Abbott is a global healthcare leader that helps people live more fully at all stages of life. Our portfolio of life-changing technologies spans the spectrum of healthcare, with leading businesses and products in diagnostics, medical devices, nutrition, and branded generic medicines. Our 103,000 colleagues serve people in more than 160 countries.

Overview

For the Abbott Rapid Diagnostics Infectious Disease - Emerging Markets Business Unit, we are looking for a talented and dynamic Regulatory professional to coordinate and manage all related RA activities for the Abbott portfolio in Malaysia as part of the APAC RA regional team.

Responsibilities

• Support and develop regulatory submission plan for Malaysia in collaboration with regional RA, project team, manufacturing sites, supply chain, marketing, country manager.
• Shape and support innovative regulatory strategy for new product introduction, pre-market registrations, and execute change notification amendment registrations to support product life cycle management as per business needs.
• Work closely with relevant manufacturing sites and other functions to obtain all the necessary documents to support product registration, renewal, or amendment to existing product certificates
• Ensure timely execution of regulatory strategies as per plan
• Track regulatory milestones in internal Regulatory database;
• Report submission status via defined Key Performance Indicators;
• Represents RA and/or APAC at relevant meetings.
• Responsible for the review of promotional material for Malaysia.
• Support the Abbott strategic Quality and Regulatory Affairs Goals and objectives.
• Monitor developing regulations and gather regulatory intelligence that may be relevant to the business. Conduct impact assessment and disseminate as appropriate to key stakeholders.

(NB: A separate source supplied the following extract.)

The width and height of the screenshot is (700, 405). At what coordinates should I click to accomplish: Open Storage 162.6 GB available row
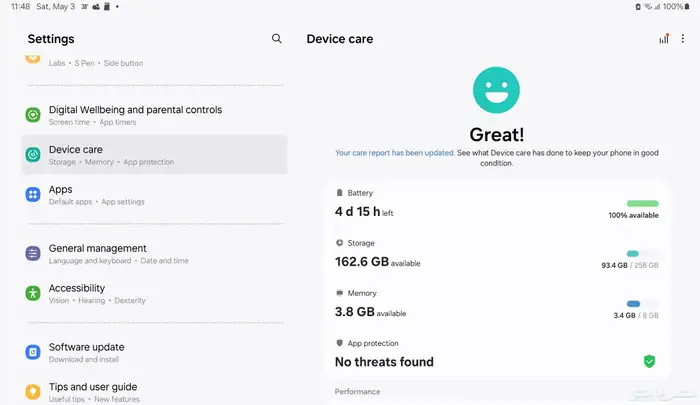click(496, 256)
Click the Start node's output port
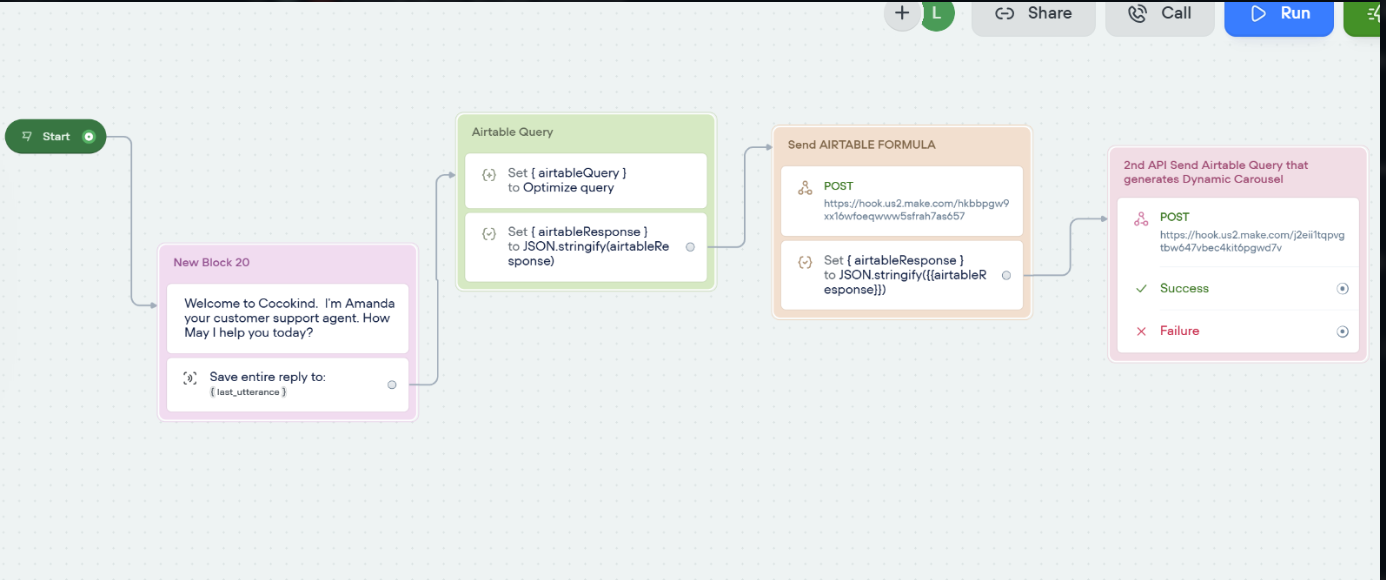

Skill, Education, Experience

• BSc or equivalent.
• A minimum of 5 years experience in Regulatory Affairs in Medical Devices, ideally in IVDs

• Demonstrated working knowledge of the medical diagnostics industry, including Software as a Medical Device (SaMD).
• They have demonstrated capacity in project management.
• Able to navigate in a cross-functional environment.
• Knows the Malaysia IVD medical device regulations, ASEAN Medical Device Directive, US FDA, EU IVDD/IVDR regulatory environment, legislation, industry standards, and guidance and digital health product regulations and requirements.
• Strong knowledge of ISO 13485 and GDPMD requirements.
• Excellent written and oral communication skills in English
• Attention to detail.
• Strong interpersonal skills.
• Possess the highest levels of integrity and diplomacy.
• Capacity to maintain the highest levels of confidentiality internally and externally.